E o que se passa em certos países, como o Brasil, e em menor escala nos EUA, deve ser encarado com preocupação. Há uma linha vermelha que está a ser cruzada, na periferia da democracia, e isso, mais do que qualquer teoria da conspiração sobre planos secretos para dominar o mundo ou islamizações à bruta, deveria fazer soar todos os alarmes sobre as cabeças daqueles que se revêm no modo de vida europeu, com as suas idiossincrasias e o maior nível de liberdade e dignidade por metro quadrado que alguma vez se viu no planeta Terra.

A verdadeira ameaça não são uns milhares a fugir da miséria total. A ameaça é essa gente que quer usar a democracia para acabar com ela.
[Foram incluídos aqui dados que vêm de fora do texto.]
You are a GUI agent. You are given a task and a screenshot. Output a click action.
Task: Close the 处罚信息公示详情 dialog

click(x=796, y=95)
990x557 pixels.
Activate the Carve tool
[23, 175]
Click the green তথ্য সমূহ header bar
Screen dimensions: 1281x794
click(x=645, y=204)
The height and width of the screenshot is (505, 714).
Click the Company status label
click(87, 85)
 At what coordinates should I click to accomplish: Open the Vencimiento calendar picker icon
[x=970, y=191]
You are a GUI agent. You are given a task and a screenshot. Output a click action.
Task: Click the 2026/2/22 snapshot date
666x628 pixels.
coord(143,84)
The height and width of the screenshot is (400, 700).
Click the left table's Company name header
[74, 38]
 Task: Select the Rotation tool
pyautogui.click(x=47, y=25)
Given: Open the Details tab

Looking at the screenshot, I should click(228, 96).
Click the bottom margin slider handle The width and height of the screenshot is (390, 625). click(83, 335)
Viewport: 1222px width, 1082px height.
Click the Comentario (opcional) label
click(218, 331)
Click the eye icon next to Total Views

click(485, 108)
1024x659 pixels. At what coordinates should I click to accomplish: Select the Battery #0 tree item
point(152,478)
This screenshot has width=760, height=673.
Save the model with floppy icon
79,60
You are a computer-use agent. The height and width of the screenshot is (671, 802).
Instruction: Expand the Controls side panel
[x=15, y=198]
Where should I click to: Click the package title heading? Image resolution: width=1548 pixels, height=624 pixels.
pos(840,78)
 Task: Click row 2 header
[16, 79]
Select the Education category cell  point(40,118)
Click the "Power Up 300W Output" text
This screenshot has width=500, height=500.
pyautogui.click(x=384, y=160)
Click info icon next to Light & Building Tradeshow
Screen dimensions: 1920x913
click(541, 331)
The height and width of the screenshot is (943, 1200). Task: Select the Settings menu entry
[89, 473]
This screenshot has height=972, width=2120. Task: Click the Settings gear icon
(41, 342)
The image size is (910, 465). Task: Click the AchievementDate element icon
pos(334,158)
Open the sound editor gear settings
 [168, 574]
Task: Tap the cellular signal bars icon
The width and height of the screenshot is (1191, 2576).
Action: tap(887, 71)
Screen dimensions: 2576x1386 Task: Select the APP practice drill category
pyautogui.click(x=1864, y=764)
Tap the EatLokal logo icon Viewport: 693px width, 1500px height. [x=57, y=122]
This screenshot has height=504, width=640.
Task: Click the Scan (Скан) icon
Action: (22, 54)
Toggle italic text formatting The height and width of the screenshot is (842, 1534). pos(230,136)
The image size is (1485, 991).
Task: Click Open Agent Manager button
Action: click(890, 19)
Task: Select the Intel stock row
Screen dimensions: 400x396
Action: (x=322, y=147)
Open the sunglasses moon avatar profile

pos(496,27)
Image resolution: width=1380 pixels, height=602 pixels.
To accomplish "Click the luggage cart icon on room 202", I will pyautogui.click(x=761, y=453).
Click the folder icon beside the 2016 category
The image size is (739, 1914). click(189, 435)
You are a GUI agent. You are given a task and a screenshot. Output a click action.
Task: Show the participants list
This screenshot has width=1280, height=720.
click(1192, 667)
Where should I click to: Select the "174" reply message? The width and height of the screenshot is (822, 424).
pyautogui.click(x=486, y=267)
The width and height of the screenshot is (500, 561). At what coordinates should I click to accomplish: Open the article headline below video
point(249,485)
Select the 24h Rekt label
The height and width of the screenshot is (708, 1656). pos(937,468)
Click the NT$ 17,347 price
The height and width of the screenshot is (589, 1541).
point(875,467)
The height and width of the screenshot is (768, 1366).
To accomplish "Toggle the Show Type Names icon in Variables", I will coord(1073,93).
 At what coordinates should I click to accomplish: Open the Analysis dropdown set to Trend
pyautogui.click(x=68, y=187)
Que usa o “patriotismo” e o nacionalismo para alimentar uma lógica de conflito bem antiga, com os resultados que todos conhecemos. Que agita o fantasma da globalização, quando na verdade estão ao serviço do capitalismo mais podre, corrupto e desumano. Que tem gerido a pandemia com o brilhantismo a que todos temos assistido, colocando os interesses de meia dúzia à frente do bem estar de todos. Não é à toa que até Boris Johnson, o enfant terrible da Europa civilizada, recuou na sua estratégia de combate à pandemia. Até ele sabe que romper o cordão sanitário que nos separa dos autocratas seria um erro histórico e imperdoável.

A democracia precisa dos democratas. De todos os democratas, sejam eles socialistas, liberais ou conservadores. A ameaça está ao virar da esquina, mais ou menos dissimulada, e não podemos vacilar. Sejam os neofascistas assumidos, sejam os falsos democratas que clamam por câmaras de gás, pendurados no partido que lhes garante o poder, e não no que representa a sua matriz ideológica, todo o cuidado é pouco com a ascensão desta nova e perigosa extrema-direita. O alerta de Karl Popper, sobre o imperativo ético, moral e civilizacional de não tolerar a intolerância, está mais actual que nunca. Ignorá-lo poderá ser o princípio do fim do nosso modo de vida. Não podemos deixar que isso aconteça.